Stated task
Swap "settings" for "preferences" in the material from the line with "The width and" up to and including the line with "tap(1507, 17)", and give back only those lines with nothing else changed. Leave the pictures out of your answer.

Material supplied
## START

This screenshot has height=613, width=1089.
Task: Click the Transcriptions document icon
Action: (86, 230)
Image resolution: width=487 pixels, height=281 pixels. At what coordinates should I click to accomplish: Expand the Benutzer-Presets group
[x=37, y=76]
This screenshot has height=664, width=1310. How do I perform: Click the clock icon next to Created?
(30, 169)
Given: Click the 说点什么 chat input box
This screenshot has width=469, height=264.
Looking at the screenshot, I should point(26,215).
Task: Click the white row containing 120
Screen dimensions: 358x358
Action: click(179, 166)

## END
## START

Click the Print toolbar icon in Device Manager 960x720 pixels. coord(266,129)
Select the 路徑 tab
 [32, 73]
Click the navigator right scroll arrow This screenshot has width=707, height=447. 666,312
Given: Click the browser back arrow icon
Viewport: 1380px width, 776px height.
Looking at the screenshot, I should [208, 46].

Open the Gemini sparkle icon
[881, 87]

## END
## START

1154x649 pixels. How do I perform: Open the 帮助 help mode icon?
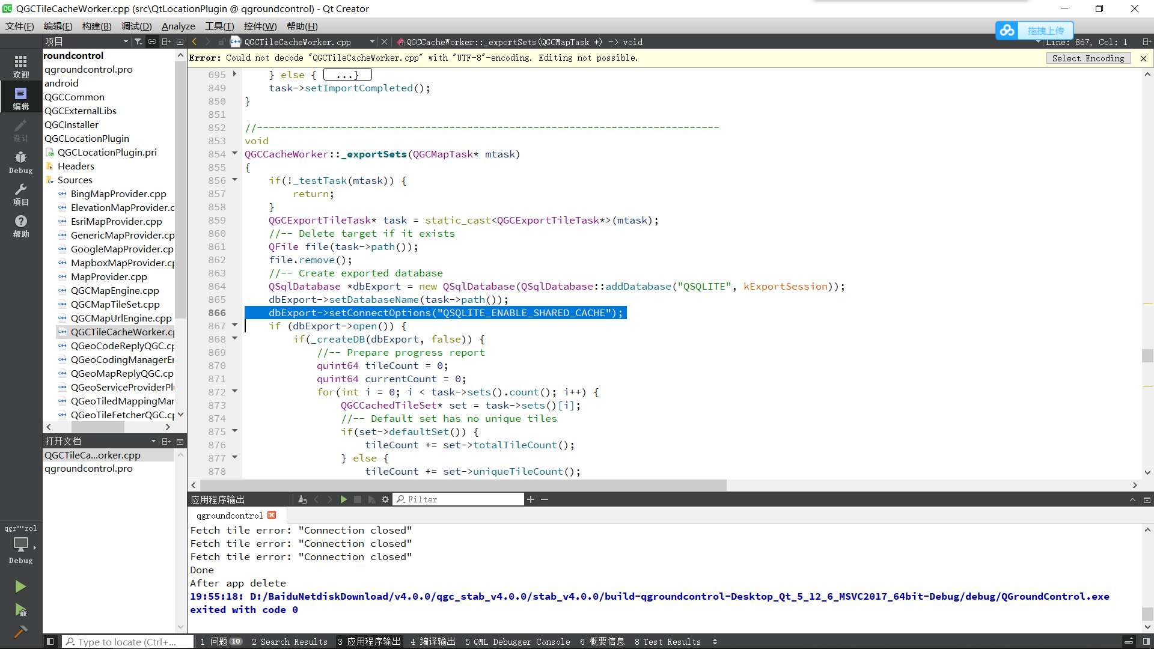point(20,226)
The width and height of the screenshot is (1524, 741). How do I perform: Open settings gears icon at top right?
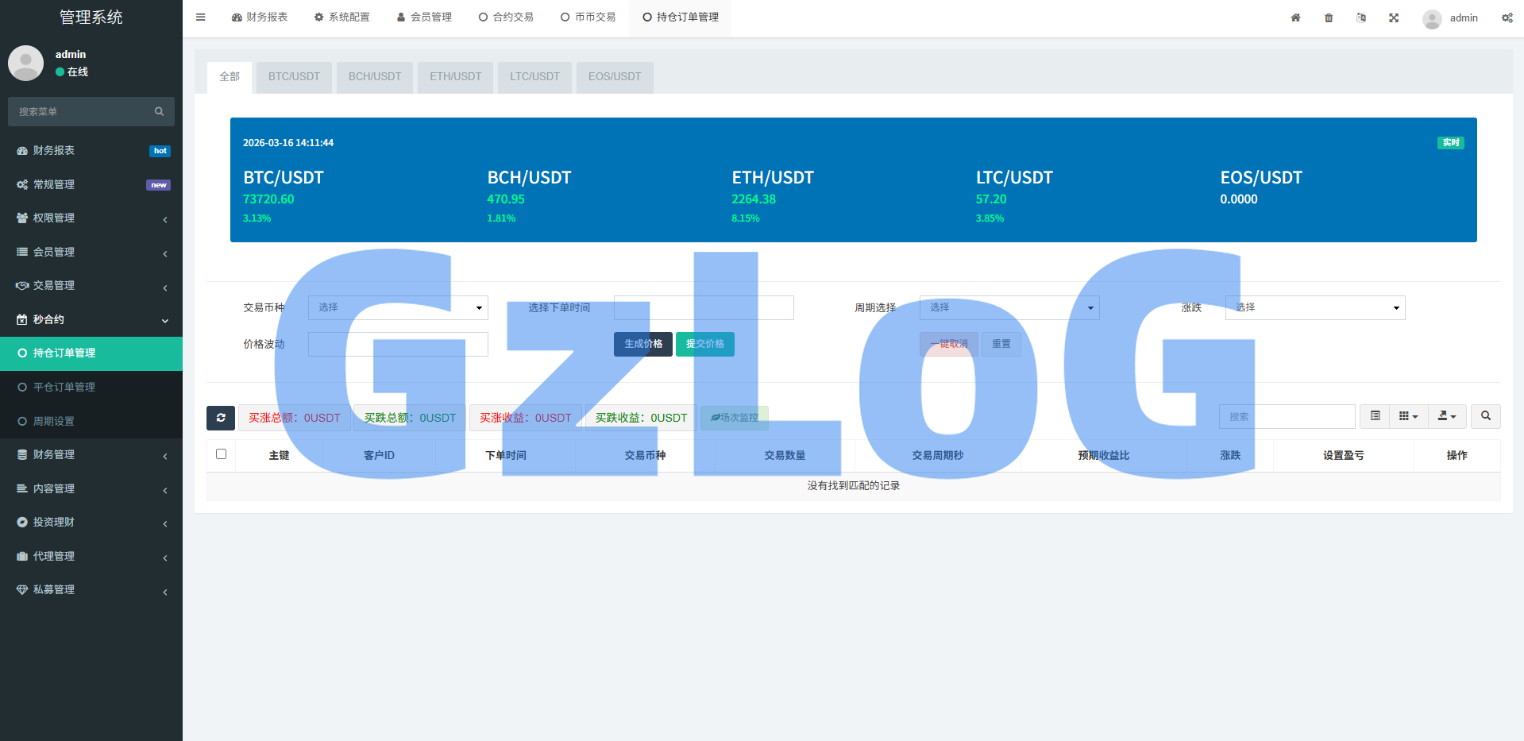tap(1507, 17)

## END

Answer in full
The width and height of the screenshot is (1524, 741). How do I perform: Open preferences gears icon at top right?
tap(1507, 17)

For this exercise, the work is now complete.